** begin **

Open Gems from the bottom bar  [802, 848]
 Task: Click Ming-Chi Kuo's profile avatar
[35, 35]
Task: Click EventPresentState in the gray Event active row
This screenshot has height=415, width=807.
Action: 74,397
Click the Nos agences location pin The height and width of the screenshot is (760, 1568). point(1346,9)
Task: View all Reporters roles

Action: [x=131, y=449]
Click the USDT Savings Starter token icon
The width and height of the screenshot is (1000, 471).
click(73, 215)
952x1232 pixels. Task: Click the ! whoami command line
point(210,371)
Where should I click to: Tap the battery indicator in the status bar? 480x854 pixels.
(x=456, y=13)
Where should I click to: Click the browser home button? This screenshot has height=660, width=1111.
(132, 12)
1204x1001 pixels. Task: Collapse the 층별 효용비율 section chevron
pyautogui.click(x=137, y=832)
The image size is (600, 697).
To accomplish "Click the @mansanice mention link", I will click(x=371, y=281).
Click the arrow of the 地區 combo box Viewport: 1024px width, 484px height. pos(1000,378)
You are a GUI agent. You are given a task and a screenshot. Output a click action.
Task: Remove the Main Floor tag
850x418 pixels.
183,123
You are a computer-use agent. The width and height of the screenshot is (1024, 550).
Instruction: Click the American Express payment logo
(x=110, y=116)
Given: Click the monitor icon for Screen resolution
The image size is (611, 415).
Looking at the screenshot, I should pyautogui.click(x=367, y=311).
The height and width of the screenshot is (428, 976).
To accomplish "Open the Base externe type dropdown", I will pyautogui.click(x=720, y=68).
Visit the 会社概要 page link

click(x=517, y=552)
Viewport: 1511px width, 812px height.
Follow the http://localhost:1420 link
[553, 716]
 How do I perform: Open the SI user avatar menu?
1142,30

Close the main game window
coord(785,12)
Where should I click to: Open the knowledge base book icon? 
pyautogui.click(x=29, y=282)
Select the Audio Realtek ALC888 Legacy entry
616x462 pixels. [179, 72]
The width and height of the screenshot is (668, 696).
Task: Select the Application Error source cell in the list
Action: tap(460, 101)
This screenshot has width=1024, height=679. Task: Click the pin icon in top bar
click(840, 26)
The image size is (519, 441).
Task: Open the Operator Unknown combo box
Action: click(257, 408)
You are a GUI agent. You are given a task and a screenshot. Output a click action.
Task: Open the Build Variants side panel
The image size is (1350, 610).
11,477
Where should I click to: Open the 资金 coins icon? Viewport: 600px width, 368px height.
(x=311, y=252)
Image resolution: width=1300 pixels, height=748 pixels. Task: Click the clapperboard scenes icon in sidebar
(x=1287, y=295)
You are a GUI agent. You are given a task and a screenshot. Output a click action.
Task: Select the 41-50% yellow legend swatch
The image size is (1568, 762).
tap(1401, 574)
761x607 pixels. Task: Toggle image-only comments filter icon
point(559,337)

** end **

> **THE TASK**
Copy the lines above word for word.

> **OUTPUT BELOW**
Open Gems from the bottom bar  [802, 848]
 Task: Click Ming-Chi Kuo's profile avatar
[35, 35]
Task: Click EventPresentState in the gray Event active row
This screenshot has height=415, width=807.
Action: 74,397
Click the Nos agences location pin The height and width of the screenshot is (760, 1568). point(1346,9)
Task: View all Reporters roles

Action: [x=131, y=449]
Click the USDT Savings Starter token icon
The width and height of the screenshot is (1000, 471).
click(73, 215)
952x1232 pixels. Task: Click the ! whoami command line
point(210,371)
Where should I click to: Tap the battery indicator in the status bar? 480x854 pixels.
(x=456, y=13)
Where should I click to: Click the browser home button? This screenshot has height=660, width=1111.
(132, 12)
1204x1001 pixels. Task: Collapse the 층별 효용비율 section chevron
pyautogui.click(x=137, y=832)
The image size is (600, 697).
To accomplish "Click the @mansanice mention link", I will click(x=371, y=281).
Click the arrow of the 地區 combo box Viewport: 1024px width, 484px height. pos(1000,378)
You are a GUI agent. You are given a task and a screenshot. Output a click action.
Task: Remove the Main Floor tag
850x418 pixels.
183,123
You are a computer-use agent. The width and height of the screenshot is (1024, 550).
Instruction: Click the American Express payment logo
(x=110, y=116)
Given: Click the monitor icon for Screen resolution
The image size is (611, 415).
Looking at the screenshot, I should pyautogui.click(x=367, y=311).
The height and width of the screenshot is (428, 976).
To accomplish "Open the Base externe type dropdown", I will pyautogui.click(x=720, y=68).
Visit the 会社概要 page link

click(x=517, y=552)
Viewport: 1511px width, 812px height.
Follow the http://localhost:1420 link
[553, 716]
 How do I perform: Open the SI user avatar menu?
1142,30

Close the main game window
coord(785,12)
Where should I click to: Open the knowledge base book icon? 
pyautogui.click(x=29, y=282)
Select the Audio Realtek ALC888 Legacy entry
616x462 pixels. [179, 72]
The width and height of the screenshot is (668, 696).
Task: Select the Application Error source cell in the list
Action: tap(460, 101)
This screenshot has width=1024, height=679. Task: Click the pin icon in top bar
click(840, 26)
The image size is (519, 441).
Task: Open the Operator Unknown combo box
Action: click(257, 408)
You are a GUI agent. You are given a task and a screenshot. Output a click action.
Task: Open the Build Variants side panel
The image size is (1350, 610).
11,477
Where should I click to: Open the 资金 coins icon? Viewport: 600px width, 368px height.
(x=311, y=252)
Image resolution: width=1300 pixels, height=748 pixels. Task: Click the clapperboard scenes icon in sidebar
(x=1287, y=295)
You are a GUI agent. You are given a task and a screenshot. Output a click action.
Task: Select the 41-50% yellow legend swatch
The image size is (1568, 762).
tap(1401, 574)
761x607 pixels. Task: Toggle image-only comments filter icon
point(559,337)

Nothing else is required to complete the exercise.